Fortunately I've read all the Thursday Next books and I know perfectly well that at the end of the work day, all the characters in books punch their time cards and go on home to their happy families or out on the town or go visit other books or whatever. I mean, they're just actors. So it's okay!

I invented something really vile and upsetting over lunch today, though. Yeesh.

Well, hopefully it's all *processing* or something.

I've been reading up on It, the vile ailment that seems to have its hooks in me. It's sort of fun (in a demented way) to think of it as It, like a fourth-rank cut rate demonic possession that doesn't cause a lot of problems except a couple times a year. Like, what a lame demon! Has to save up its energy all that time! But I'm only thinking that fictionally, as in, for fiction purposes, because I'm all healthily integrated and whatnot, heh heh! Sure! Yeah!

Anyway reading up on That Whole Thing has revealed many interesting factors like, oh, fatigue. Like how sometimes you sleep a ton and still can't drag yourself through the day and are almost completely useless all afternoon and can't actually think for beans. You know, that kind of thing.

So anyway. The more I learn, the less I worry about it. And the more I think it started a while back. You know what they treat it with? Corticosteroids. Remember how they'd give me those for breathing issues in L.A. and I'd suddenly get pale and normal looking instead of all red and flamey? Hmmmmmm. Just the weekend before last I was trying to talk to the urgent care doctor into giving me Medrol because it makes me feel so much better in every way. (He declined. I got prednisone instead. I wonder if anyone else ever has exhibited corticosteroid-seeking behavior, like skeevy people have narcotic-seeking behavior?)
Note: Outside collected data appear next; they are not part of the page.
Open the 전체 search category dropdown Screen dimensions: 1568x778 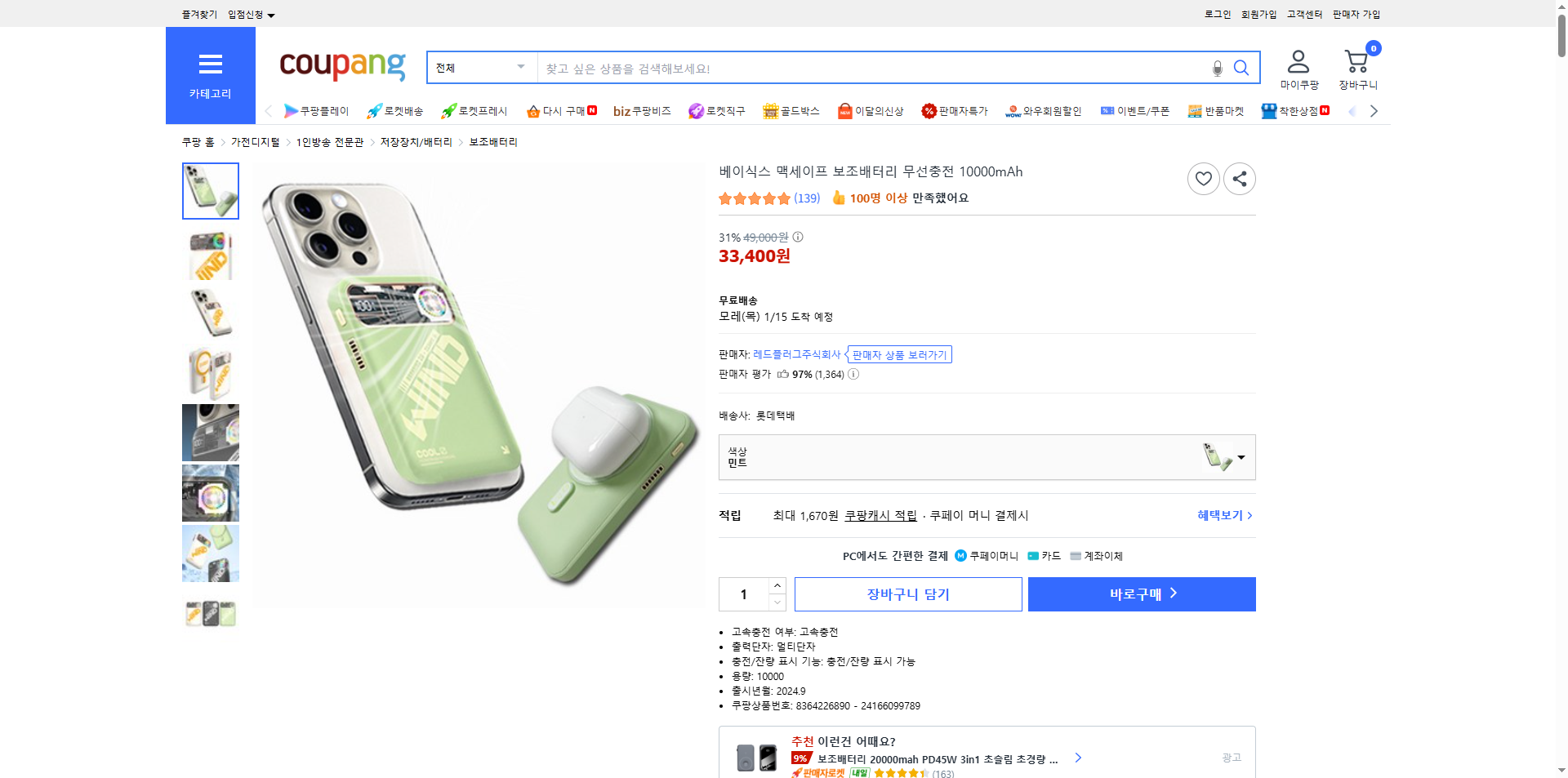click(480, 68)
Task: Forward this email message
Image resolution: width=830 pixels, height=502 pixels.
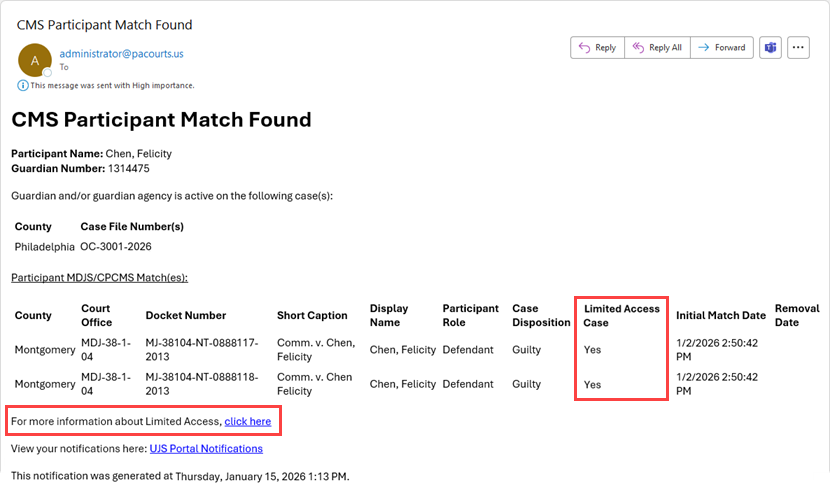Action: pyautogui.click(x=721, y=48)
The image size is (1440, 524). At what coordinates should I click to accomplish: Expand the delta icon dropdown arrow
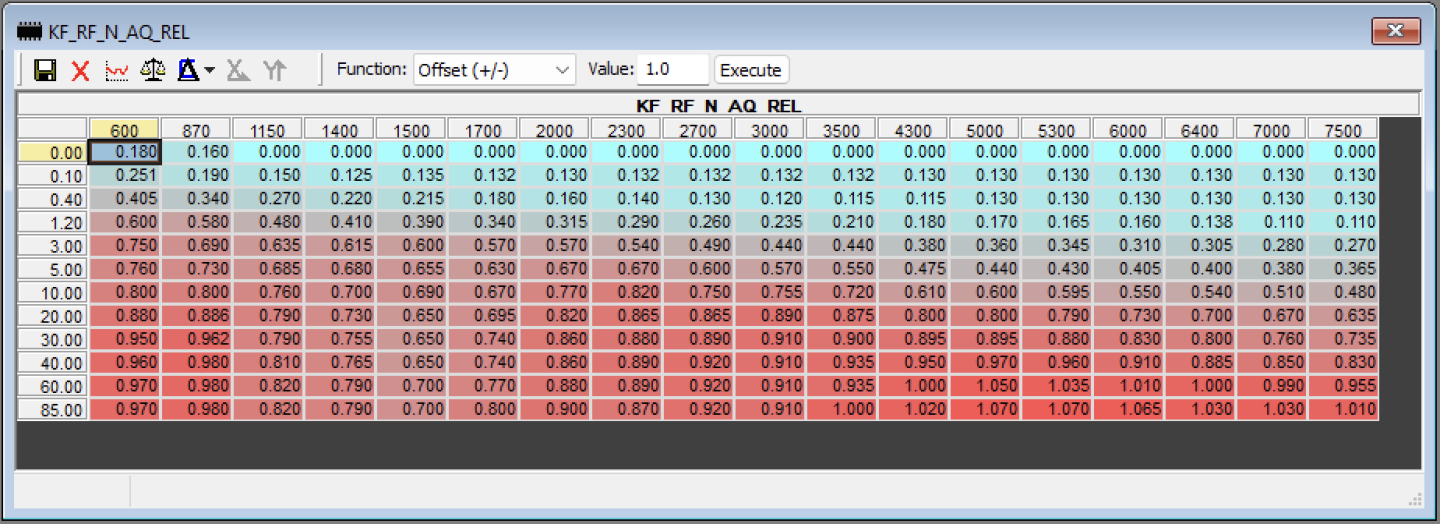pos(210,71)
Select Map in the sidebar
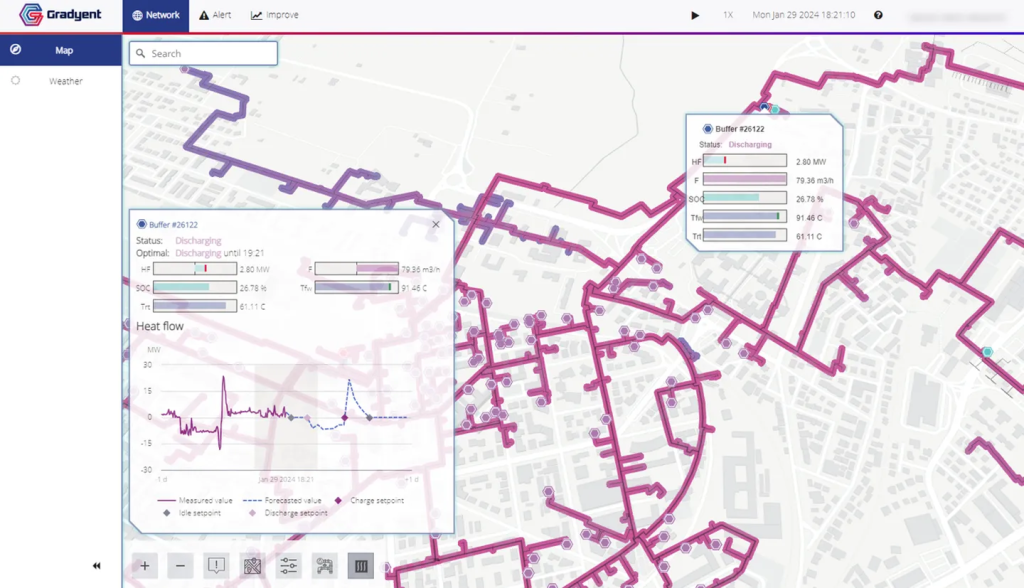The width and height of the screenshot is (1024, 588). [x=63, y=50]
Poor D., she was all befuddled that the hospital here doesn't even *have* a neurologist. She said there are multiple cat neurologists right in her area. Yep. There isn't one here, or I'd be going to see that person right now. Well, not right now. But some reasonable facsimile of immediately if not sooner.

In sum, I am completely wrung out but I've made today's writing quota by getting less and less ahead until now I'm like 200 words ahead, but you know what? I DON'T CARE. I'm too tired and squashed and ready for a little off/down/out time. This is when it would be good to have a movie to watch but whoops! It'll probably get here Monday. Oh, timing. When are you where I need you? (Yes? No? No. Oh well.)

But I might crack open Final Draft and write some of that Hubble Door thing, what do you say? Want to? Huh? Yeah, you do! You know you want to!

Guess what else? My old friend and recurring roommate D. (who is actually previously mentioned D's old boyfriend from high school, how about that?) sent me (online) the text of a letter he wrote me in 1992. It's one of the most awesome things I've read it one million years. Eighteen year old letter! Remember when he stayed in my nanny grotto out in that big ol' mansion? And when I was living in northern Virginia and we went to Monticello and played the card game What's More? while waiting in the super long line? Staying in the apartment over the garage in Berkeley? Living in that other house in Berkeley? Sharing that house in Seattle? I know!

The past was so much more interesting, huh? Don't think I don't know it every single day!